When Should a Report to Protective Services be Made and What Is the Role of the Forensic Paediatrician?
If a professional forms a reasonable belief that FIIC is present, then a report to protective services should be made. It is important to understand that carer behaviour can escalate once the care giver has been confronted with allegations regarding FIIC. A report to protective services is mandatory once evidence of fabrication or induction is established, if there is clear evidence of harm to the child, if there is disagreement with the consensus feedback or if there is non-compliance with the agreed rehabilitation plan. In cases where the parents reach an understanding and agree to a rehabilitation plan a report may not be immediately necessary but close follow-up is advised.
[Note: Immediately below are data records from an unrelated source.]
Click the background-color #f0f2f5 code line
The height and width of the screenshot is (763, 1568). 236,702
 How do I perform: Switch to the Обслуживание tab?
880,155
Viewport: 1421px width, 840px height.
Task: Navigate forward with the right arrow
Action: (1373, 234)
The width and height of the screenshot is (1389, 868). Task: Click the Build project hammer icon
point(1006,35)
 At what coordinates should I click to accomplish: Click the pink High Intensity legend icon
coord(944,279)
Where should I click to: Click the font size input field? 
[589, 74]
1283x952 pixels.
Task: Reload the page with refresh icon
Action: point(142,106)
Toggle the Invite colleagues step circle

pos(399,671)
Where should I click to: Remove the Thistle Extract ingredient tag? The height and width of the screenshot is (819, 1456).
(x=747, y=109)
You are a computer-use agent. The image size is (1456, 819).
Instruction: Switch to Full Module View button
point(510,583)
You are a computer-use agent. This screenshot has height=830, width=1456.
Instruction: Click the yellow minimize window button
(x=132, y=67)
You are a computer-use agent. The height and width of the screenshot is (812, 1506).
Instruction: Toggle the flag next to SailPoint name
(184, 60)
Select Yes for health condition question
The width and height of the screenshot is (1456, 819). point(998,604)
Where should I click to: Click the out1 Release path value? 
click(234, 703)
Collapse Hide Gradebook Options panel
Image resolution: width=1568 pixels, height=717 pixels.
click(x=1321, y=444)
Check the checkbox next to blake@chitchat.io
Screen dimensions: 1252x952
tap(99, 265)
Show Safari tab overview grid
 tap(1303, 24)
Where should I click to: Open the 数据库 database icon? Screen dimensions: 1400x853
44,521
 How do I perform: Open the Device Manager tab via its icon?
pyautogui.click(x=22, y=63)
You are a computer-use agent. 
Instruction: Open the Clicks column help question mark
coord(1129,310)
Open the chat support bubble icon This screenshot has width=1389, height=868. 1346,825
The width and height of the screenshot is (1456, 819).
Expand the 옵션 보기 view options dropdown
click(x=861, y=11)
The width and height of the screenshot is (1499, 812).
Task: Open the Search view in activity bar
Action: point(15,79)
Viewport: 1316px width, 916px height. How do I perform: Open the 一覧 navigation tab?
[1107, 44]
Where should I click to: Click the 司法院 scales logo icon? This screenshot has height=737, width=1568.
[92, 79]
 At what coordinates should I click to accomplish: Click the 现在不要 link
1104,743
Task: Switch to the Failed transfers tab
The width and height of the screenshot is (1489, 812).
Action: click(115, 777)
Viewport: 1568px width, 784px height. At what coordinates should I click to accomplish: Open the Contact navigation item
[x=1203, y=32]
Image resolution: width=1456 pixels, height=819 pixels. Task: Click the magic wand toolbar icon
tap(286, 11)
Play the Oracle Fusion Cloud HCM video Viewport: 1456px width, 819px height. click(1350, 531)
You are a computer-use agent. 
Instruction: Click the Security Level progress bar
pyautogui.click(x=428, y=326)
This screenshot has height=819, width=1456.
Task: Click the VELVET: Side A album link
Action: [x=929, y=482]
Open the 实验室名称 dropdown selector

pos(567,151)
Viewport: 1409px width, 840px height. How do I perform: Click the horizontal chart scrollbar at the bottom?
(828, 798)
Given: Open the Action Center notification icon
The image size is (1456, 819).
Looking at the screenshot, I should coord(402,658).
Even in cases where harm is established, convincing statutory authorities that separation may be necessary can be extremely difficult, especially when the child, siblings and family rally together to deny the possibility of abuse. In such cases, a more detailed evaluation is often necessary and requesting the assistance of a forensic paediatrician can be valuable. This needs explicit consent from the parents or the Courts. Protective services can provide information about previous concerns and family functioning in the community and are able to access the entirety of the child's (as well as the sibling's and mother's if required) medical histories including all private medical and allied health providers as well as Medicare statements, Centrelink information, NDIS records, social media accounts and school reports. This information can be provided to the forensic paediatrician who performs a detailed analysis of the complete record (reads every page!) and produces a chronology of the child's medical history looking for evidence of exaggeration or embellishment of signs and symptoms (more severe or more often than is real), fictitious or fabricated signs and symptoms (they are made up), fabricated documents or test results (names or dates altered, false signatures) and/or induction of illness (the child is actively being made unwell). The forensic paediatrician can provide a medicolegal report that tabulates this information, formulates an opinion by analysing and categorising the child's signs and symptoms, and provides clear and comprehensive recommendations for protective services to help ensure the ongoing health and safety of the child.
What Happens Next?
Once a plan for rehabilitation has been agreed a single treating ‘team’ should be established and all the child's care should be accessed through a limited number of designated professionals. A line of support may need to be established for the GP or school counsellor, for example, so they are able to directly access designated paediatric or mental health practitioners. Long-term follow-up is vital if the child remains in the care of the perpetrator. Psychiatric evaluation of the parents and psychological therapy for the child is recommended. The father may be re-engaged while the mother undergoes further assessment. The prognosis for reunification is poor if the mother fails to develop insight or acknowledge the assertion that she caused harm.
Although challenging, FIIC can be diagnosed and managed by paediatricians working in mainstream paediatric practice. It takes time and effort to gather information and develop a case formulation, but early diagnosis can have significant positive benefits in changing the life trajectory of the children affected by this condition.